Please swap every "Image resolution" in the listing below for "Display resolution", leaving all other text unchanged.

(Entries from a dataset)

------------------------------------------------

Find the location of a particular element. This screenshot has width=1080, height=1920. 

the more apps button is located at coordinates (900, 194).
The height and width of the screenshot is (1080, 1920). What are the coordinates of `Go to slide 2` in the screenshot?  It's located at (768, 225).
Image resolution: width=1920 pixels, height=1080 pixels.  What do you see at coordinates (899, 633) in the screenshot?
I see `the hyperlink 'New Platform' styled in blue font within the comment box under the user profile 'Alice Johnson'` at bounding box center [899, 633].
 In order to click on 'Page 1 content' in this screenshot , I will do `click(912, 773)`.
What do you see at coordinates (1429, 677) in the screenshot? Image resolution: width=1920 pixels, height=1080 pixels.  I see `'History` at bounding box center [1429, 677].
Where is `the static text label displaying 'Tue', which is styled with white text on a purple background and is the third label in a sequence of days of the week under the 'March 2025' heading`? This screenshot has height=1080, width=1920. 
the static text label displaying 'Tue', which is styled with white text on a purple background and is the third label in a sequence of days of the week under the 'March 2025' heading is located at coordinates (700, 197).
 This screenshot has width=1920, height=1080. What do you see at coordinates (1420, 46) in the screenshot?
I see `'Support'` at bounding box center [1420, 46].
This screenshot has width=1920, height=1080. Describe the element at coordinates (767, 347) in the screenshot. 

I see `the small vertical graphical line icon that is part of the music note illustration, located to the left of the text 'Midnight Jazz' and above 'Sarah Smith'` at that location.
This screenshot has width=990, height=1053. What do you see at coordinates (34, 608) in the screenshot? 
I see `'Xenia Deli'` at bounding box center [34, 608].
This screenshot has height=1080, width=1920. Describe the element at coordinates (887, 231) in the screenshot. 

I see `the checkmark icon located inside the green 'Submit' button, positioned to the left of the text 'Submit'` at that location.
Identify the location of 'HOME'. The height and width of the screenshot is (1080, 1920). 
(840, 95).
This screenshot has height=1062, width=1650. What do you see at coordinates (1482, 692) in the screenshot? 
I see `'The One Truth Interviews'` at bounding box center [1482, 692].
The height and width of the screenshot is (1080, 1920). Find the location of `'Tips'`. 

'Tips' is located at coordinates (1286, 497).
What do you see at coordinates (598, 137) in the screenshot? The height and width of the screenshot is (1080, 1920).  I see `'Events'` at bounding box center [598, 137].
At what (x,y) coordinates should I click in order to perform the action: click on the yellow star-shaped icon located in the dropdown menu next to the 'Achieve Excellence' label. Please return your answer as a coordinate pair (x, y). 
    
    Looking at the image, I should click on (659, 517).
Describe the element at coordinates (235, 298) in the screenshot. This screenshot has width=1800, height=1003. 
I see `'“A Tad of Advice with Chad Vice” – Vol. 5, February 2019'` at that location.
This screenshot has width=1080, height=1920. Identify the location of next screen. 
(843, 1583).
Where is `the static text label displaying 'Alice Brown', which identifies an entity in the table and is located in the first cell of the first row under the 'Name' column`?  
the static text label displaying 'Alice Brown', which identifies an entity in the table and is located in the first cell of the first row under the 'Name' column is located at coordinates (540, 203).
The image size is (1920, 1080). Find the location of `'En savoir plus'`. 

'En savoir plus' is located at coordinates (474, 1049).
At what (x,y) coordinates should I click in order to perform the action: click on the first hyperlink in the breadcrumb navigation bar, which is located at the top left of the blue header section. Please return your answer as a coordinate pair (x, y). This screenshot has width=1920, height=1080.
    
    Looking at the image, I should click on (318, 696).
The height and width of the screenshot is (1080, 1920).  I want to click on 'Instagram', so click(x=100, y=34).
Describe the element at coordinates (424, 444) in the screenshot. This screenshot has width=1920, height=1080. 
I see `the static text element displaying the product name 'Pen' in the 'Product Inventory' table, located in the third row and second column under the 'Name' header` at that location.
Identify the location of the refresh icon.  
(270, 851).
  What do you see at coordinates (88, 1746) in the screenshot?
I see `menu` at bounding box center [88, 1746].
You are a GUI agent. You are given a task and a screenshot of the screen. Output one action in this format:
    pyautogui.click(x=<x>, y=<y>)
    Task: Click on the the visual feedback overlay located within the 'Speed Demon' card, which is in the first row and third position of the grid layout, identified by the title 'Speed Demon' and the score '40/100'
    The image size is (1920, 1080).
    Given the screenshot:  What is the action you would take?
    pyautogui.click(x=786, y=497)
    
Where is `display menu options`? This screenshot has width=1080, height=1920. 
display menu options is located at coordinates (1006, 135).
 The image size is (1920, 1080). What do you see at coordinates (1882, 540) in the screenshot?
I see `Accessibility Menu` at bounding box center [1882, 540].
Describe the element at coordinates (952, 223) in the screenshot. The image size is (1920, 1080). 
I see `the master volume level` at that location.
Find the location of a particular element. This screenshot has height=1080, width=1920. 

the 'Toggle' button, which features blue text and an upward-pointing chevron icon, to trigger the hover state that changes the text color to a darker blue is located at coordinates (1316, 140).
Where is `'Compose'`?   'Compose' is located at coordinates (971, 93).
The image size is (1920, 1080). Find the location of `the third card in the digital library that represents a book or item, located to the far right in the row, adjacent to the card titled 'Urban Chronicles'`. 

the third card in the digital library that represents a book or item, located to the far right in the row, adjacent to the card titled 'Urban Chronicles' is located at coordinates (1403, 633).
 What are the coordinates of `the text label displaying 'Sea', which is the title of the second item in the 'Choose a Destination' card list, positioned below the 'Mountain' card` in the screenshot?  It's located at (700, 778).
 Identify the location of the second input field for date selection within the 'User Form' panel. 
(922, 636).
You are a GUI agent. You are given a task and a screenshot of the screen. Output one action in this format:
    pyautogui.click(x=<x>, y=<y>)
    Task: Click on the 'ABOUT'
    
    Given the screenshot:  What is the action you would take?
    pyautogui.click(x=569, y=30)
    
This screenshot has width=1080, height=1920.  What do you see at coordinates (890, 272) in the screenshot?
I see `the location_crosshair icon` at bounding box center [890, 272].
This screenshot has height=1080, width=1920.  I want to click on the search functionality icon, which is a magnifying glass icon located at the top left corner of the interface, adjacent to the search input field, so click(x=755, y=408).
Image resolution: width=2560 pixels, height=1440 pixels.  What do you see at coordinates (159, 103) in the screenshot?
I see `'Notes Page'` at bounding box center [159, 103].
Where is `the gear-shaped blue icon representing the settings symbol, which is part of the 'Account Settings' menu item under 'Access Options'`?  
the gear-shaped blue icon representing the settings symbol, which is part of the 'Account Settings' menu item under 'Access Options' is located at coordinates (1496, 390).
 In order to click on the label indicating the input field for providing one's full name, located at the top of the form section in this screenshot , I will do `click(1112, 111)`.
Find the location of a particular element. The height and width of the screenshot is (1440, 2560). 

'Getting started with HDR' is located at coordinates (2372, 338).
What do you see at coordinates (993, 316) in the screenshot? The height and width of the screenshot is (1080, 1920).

------------------------------------------------

### Exercise response
Find the location of a particular element. This screenshot has width=1080, height=1920. 

the more apps button is located at coordinates (900, 194).
The height and width of the screenshot is (1080, 1920). What are the coordinates of `Go to slide 2` in the screenshot?  It's located at (768, 225).
Display resolution: width=1920 pixels, height=1080 pixels.  What do you see at coordinates (899, 633) in the screenshot?
I see `the hyperlink 'New Platform' styled in blue font within the comment box under the user profile 'Alice Johnson'` at bounding box center [899, 633].
 In order to click on 'Page 1 content' in this screenshot , I will do `click(912, 773)`.
What do you see at coordinates (1429, 677) in the screenshot? Display resolution: width=1920 pixels, height=1080 pixels.  I see `'History` at bounding box center [1429, 677].
Where is `the static text label displaying 'Tue', which is styled with white text on a purple background and is the third label in a sequence of days of the week under the 'March 2025' heading`? This screenshot has height=1080, width=1920. 
the static text label displaying 'Tue', which is styled with white text on a purple background and is the third label in a sequence of days of the week under the 'March 2025' heading is located at coordinates (700, 197).
 This screenshot has width=1920, height=1080. What do you see at coordinates (1420, 46) in the screenshot?
I see `'Support'` at bounding box center [1420, 46].
This screenshot has width=1920, height=1080. Describe the element at coordinates (767, 347) in the screenshot. 

I see `the small vertical graphical line icon that is part of the music note illustration, located to the left of the text 'Midnight Jazz' and above 'Sarah Smith'` at that location.
This screenshot has width=990, height=1053. What do you see at coordinates (34, 608) in the screenshot? 
I see `'Xenia Deli'` at bounding box center [34, 608].
This screenshot has height=1080, width=1920. Describe the element at coordinates (887, 231) in the screenshot. 

I see `the checkmark icon located inside the green 'Submit' button, positioned to the left of the text 'Submit'` at that location.
Identify the location of 'HOME'. The height and width of the screenshot is (1080, 1920). 
(840, 95).
This screenshot has height=1062, width=1650. What do you see at coordinates (1482, 692) in the screenshot? 
I see `'The One Truth Interviews'` at bounding box center [1482, 692].
The height and width of the screenshot is (1080, 1920). Find the location of `'Tips'`. 

'Tips' is located at coordinates (1286, 497).
What do you see at coordinates (598, 137) in the screenshot? The height and width of the screenshot is (1080, 1920).  I see `'Events'` at bounding box center [598, 137].
At what (x,y) coordinates should I click in order to perform the action: click on the yellow star-shaped icon located in the dropdown menu next to the 'Achieve Excellence' label. Please return your answer as a coordinate pair (x, y). 
    
    Looking at the image, I should click on (659, 517).
Describe the element at coordinates (235, 298) in the screenshot. This screenshot has width=1800, height=1003. 
I see `'“A Tad of Advice with Chad Vice” – Vol. 5, February 2019'` at that location.
This screenshot has width=1080, height=1920. Identify the location of next screen. 
(843, 1583).
Where is `the static text label displaying 'Alice Brown', which identifies an entity in the table and is located in the first cell of the first row under the 'Name' column`?  
the static text label displaying 'Alice Brown', which identifies an entity in the table and is located in the first cell of the first row under the 'Name' column is located at coordinates (540, 203).
The image size is (1920, 1080). Find the location of `'En savoir plus'`. 

'En savoir plus' is located at coordinates (474, 1049).
At what (x,y) coordinates should I click in order to perform the action: click on the first hyperlink in the breadcrumb navigation bar, which is located at the top left of the blue header section. Please return your answer as a coordinate pair (x, y). This screenshot has width=1920, height=1080.
    
    Looking at the image, I should click on (318, 696).
The height and width of the screenshot is (1080, 1920).  I want to click on 'Instagram', so click(x=100, y=34).
Describe the element at coordinates (424, 444) in the screenshot. This screenshot has width=1920, height=1080. 
I see `the static text element displaying the product name 'Pen' in the 'Product Inventory' table, located in the third row and second column under the 'Name' header` at that location.
Identify the location of the refresh icon.  
(270, 851).
  What do you see at coordinates (88, 1746) in the screenshot?
I see `menu` at bounding box center [88, 1746].
You are a GUI agent. You are given a task and a screenshot of the screen. Output one action in this format:
    pyautogui.click(x=<x>, y=<y>)
    Task: Click on the the visual feedback overlay located within the 'Speed Demon' card, which is in the first row and third position of the grid layout, identified by the title 'Speed Demon' and the score '40/100'
    The image size is (1920, 1080).
    Given the screenshot:  What is the action you would take?
    pyautogui.click(x=786, y=497)
    
Where is `display menu options`? This screenshot has width=1080, height=1920. 
display menu options is located at coordinates (1006, 135).
 The image size is (1920, 1080). What do you see at coordinates (1882, 540) in the screenshot?
I see `Accessibility Menu` at bounding box center [1882, 540].
Describe the element at coordinates (952, 223) in the screenshot. The image size is (1920, 1080). 
I see `the master volume level` at that location.
Find the location of a particular element. This screenshot has height=1080, width=1920. 

the 'Toggle' button, which features blue text and an upward-pointing chevron icon, to trigger the hover state that changes the text color to a darker blue is located at coordinates (1316, 140).
Where is `'Compose'`?   'Compose' is located at coordinates (971, 93).
The image size is (1920, 1080). Find the location of `the third card in the digital library that represents a book or item, located to the far right in the row, adjacent to the card titled 'Urban Chronicles'`. 

the third card in the digital library that represents a book or item, located to the far right in the row, adjacent to the card titled 'Urban Chronicles' is located at coordinates (1403, 633).
 What are the coordinates of `the text label displaying 'Sea', which is the title of the second item in the 'Choose a Destination' card list, positioned below the 'Mountain' card` in the screenshot?  It's located at (700, 778).
 Identify the location of the second input field for date selection within the 'User Form' panel. 
(922, 636).
You are a GUI agent. You are given a task and a screenshot of the screen. Output one action in this format:
    pyautogui.click(x=<x>, y=<y>)
    Task: Click on the 'ABOUT'
    
    Given the screenshot:  What is the action you would take?
    pyautogui.click(x=569, y=30)
    
This screenshot has width=1080, height=1920.  What do you see at coordinates (890, 272) in the screenshot?
I see `the location_crosshair icon` at bounding box center [890, 272].
This screenshot has height=1080, width=1920.  I want to click on the search functionality icon, which is a magnifying glass icon located at the top left corner of the interface, adjacent to the search input field, so click(x=755, y=408).
Display resolution: width=2560 pixels, height=1440 pixels.  What do you see at coordinates (159, 103) in the screenshot?
I see `'Notes Page'` at bounding box center [159, 103].
Where is `the gear-shaped blue icon representing the settings symbol, which is part of the 'Account Settings' menu item under 'Access Options'`?  
the gear-shaped blue icon representing the settings symbol, which is part of the 'Account Settings' menu item under 'Access Options' is located at coordinates (1496, 390).
 In order to click on the label indicating the input field for providing one's full name, located at the top of the form section in this screenshot , I will do `click(1112, 111)`.
Find the location of a particular element. The height and width of the screenshot is (1440, 2560). 

'Getting started with HDR' is located at coordinates (2372, 338).
What do you see at coordinates (993, 316) in the screenshot? The height and width of the screenshot is (1080, 1920).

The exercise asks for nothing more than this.